Why Latency Profiling?
When developers need to improve the performance of their applications, they usually use one of the many existing profilers. These profilers generally capture a profile that represents the execution time spent in each method. The developer can thus focus her optimization efforts on the methods that consume the most time. We argue that this type of profile is insufficient for tuning interactive applications. Interactive applications respond to user events, such as mouse clicks and key presses. The perceived performance of interactive applications is directly related to the response time of the program, but not necessarily to the overall time spent in various methods.
What is Latency Profiling?
We thus devised listener latency profiling, a profiling approach with two distinctive characteristics. First, we call it latency profiling because it helps developers to find long latency operations. Second, we call it listener profiling because it abstracts away from method-level profiles to compute the latency of the various listeners. This allows a developer to reason about performance with respect to listeners, also called observers, the high level abstraction at the core of interactive object-oriented applications.
Performance Characterization
The above figure shows the perceptible performance of NetBeans and our own GUI application, LiLa Viewer. It includes three curves for each benchmark. The x-axis corresponds to the latency, and the y-axis corresponds to the number of requests that took longer than the given latency, per second of working time. Working time is the time the system spends handling user requests. We normalize by working time to be able to compare different distributions. We chose working time (instead e.g. end-to-end trace duration) for fairness: it would be unfair to divide by a long end-to-end time, if most of that time the system was idle, waiting for a user request.
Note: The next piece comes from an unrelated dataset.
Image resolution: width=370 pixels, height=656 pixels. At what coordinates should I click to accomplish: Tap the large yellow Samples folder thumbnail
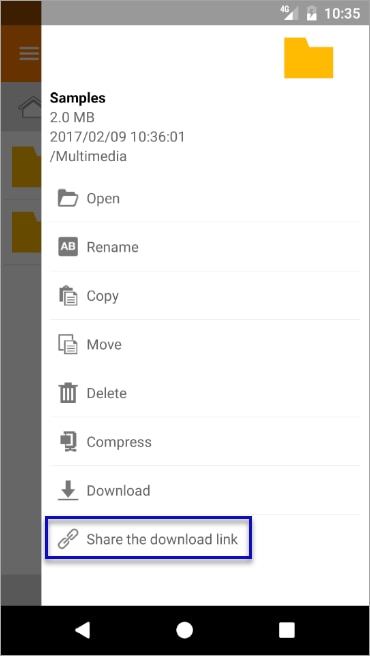click(x=309, y=58)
We notice that NetBeans has a better performance than LiLa: Every second, LiLa causes between 2 and 2.5 episodes that are longer than the 100 ms perceptibility threshold. NetBeans, on the other hand, only causes between 0.3 and 1 such episodes. These results confirm our expectations: The professional-grade NetBeans application, which had been especially optimized for interactive performance, outperforms our prototype-quality LiLa Viewer.
Finding Causes
Visualization of the Listener Latency Profile
Our profiler points out several causes for the inferior performance of the LiLa Viewer; the most significant is a listener reacting to changes in a table model. The listener sorts the rows whenever the underlying model changes, which is expensive with large models. Given this information, we can now optimize this task to improve the perceptible performance of the LiLa Viewer.